By J. Keeler Johnson ("Keelerman") Twitter: @J_Keelerman

It seems like every year, I write a preview of the potential Kentucky Derby pace scenario and reach the same inevitable conclusion—"the pace won't be particularly strenuous, and forwardly-placed runners will thrive."

So far, this conclusion has been pretty much spot-on. Counting the disqualified Maximum Security, the last seven horses to cross the wire first in the Kentucky Derby enjoyed forwardly-placed trips; in fact, none settled farther behind than third place at any call.

But unlike last year—when I correctly predicted a modest pace, noting how just two out of 22 prospective Derby starters had ever won a race in gate-to-wire fashion—I'm hesitant to make a similar declararion for the 2020 Kentucky Derby. This time around, as many as 10 potential Derby starters have displayed the ability to win on the front end, and at least half the field figures to show a serious interest in setting or stalking the pace.

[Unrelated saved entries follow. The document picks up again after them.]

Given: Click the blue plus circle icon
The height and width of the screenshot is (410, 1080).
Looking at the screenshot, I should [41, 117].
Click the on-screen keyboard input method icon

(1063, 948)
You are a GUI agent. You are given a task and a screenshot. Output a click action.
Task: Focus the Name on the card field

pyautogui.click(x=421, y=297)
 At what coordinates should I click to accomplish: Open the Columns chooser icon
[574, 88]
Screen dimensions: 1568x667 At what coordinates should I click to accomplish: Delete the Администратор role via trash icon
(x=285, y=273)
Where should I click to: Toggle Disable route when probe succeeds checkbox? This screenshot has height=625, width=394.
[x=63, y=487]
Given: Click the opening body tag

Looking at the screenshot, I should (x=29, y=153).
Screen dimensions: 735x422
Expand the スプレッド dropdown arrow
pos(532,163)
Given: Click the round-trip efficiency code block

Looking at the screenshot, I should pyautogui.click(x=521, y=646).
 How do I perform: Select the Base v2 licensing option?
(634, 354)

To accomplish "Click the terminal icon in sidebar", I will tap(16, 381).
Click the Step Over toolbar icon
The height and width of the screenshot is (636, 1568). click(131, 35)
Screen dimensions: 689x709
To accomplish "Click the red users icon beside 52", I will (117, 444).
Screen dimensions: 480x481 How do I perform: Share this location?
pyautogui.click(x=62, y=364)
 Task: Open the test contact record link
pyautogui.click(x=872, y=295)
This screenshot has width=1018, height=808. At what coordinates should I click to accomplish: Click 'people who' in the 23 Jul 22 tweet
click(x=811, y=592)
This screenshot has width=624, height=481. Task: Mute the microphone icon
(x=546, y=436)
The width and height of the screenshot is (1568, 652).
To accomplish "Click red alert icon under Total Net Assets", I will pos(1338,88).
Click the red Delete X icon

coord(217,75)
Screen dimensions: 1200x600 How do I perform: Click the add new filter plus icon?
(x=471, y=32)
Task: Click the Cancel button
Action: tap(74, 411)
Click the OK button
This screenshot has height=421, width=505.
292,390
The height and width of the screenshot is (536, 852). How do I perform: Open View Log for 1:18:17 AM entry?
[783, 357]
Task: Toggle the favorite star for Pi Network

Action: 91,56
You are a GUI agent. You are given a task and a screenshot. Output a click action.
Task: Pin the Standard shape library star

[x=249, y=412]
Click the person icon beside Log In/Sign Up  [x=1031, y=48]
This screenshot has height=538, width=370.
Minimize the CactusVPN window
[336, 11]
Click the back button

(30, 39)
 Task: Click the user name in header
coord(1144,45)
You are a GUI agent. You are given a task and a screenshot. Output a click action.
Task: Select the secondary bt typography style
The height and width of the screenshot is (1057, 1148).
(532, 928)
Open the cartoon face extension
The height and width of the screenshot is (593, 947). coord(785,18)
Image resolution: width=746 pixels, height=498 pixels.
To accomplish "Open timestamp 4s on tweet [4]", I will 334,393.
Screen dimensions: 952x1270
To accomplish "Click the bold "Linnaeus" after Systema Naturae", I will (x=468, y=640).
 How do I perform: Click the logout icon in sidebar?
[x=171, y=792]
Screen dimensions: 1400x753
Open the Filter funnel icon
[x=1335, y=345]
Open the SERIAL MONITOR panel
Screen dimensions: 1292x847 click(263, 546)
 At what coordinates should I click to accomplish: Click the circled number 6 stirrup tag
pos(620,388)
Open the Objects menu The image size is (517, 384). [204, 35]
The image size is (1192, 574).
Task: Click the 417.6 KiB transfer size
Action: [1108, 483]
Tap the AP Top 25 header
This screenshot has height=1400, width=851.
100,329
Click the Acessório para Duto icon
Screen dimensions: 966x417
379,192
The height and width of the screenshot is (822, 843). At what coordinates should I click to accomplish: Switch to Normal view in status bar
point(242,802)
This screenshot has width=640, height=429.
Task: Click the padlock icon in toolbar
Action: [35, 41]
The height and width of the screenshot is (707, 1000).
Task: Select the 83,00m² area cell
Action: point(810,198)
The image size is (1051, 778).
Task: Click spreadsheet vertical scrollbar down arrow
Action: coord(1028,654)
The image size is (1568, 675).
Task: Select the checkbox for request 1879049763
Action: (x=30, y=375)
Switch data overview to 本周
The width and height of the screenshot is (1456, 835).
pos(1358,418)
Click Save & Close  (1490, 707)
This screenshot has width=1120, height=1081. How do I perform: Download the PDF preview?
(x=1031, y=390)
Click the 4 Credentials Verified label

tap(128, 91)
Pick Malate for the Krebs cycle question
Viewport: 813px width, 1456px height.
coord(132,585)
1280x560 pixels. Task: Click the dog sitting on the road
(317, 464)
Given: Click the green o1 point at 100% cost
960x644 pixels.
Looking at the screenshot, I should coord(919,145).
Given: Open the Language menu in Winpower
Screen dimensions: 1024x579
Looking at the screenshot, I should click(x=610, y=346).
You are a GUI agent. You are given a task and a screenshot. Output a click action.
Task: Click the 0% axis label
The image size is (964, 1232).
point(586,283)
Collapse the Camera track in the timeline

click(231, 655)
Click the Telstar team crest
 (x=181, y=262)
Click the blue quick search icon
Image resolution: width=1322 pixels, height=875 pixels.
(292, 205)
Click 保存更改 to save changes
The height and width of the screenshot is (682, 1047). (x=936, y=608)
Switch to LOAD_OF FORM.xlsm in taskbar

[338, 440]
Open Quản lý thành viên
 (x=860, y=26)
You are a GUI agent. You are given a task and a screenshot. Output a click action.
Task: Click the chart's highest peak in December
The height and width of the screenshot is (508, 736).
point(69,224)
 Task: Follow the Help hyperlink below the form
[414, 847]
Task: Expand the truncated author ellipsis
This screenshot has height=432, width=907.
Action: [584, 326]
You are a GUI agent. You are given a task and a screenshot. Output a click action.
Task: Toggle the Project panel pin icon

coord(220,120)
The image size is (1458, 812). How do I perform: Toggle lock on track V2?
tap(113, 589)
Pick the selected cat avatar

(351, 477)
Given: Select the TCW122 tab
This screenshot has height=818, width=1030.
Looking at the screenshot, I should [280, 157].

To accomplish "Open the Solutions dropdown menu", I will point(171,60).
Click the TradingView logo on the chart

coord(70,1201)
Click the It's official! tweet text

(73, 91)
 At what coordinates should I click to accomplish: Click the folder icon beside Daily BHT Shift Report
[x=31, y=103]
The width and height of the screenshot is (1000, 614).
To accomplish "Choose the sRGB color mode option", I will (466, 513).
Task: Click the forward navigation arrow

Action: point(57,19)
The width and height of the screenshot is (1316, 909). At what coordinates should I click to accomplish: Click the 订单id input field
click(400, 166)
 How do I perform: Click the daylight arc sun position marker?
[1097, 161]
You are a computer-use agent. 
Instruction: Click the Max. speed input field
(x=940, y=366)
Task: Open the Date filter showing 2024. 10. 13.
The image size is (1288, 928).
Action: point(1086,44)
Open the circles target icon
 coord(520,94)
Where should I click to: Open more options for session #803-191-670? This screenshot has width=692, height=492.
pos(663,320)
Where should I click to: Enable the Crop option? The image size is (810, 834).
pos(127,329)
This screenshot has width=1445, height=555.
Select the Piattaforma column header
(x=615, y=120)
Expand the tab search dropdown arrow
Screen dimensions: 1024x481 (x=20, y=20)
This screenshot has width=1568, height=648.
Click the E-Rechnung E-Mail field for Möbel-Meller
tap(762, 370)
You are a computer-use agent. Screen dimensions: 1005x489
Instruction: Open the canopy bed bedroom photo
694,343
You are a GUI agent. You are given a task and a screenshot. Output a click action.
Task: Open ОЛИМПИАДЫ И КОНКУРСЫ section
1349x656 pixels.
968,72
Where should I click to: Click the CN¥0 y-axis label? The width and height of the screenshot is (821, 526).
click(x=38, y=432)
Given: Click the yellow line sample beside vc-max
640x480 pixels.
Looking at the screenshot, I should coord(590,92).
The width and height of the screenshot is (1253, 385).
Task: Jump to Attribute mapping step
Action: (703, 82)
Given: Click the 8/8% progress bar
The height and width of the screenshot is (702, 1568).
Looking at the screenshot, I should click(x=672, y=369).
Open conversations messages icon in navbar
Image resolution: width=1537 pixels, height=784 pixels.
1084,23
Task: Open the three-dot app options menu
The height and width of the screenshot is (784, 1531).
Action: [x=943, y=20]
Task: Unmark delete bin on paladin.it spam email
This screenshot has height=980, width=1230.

Reviewing the field in horse-by-horse fashion, here are the tactics I envision each Derby contender employing:

Tiz the Law: The Kentucky Derby favorite has utilized pace-tracking tactics in all four of his wins this year, including the Belmont Stakes (G1) and the Travers (G1). Tiz the Law will hope to work out the clean, unencumbered, forwardly-placed trip that has been so effective in recent Derbys, though if the pace is fast he's also versatile enough to rally from behind, as he displayed when overcoming a stumbling start to win the 2019 Champagne (G1).

Authentic: A speedy son of Into Mischief, Authentic tried pace-pressing tactics in the Santa Anita Derby (G1), but weakened to finish second. All three of his graded stakes wins have been achieved in gate-to-wire fashion, so unless someone else goes crazy on the front end, Authentic will almost certainly set the pace at Churchill Downs.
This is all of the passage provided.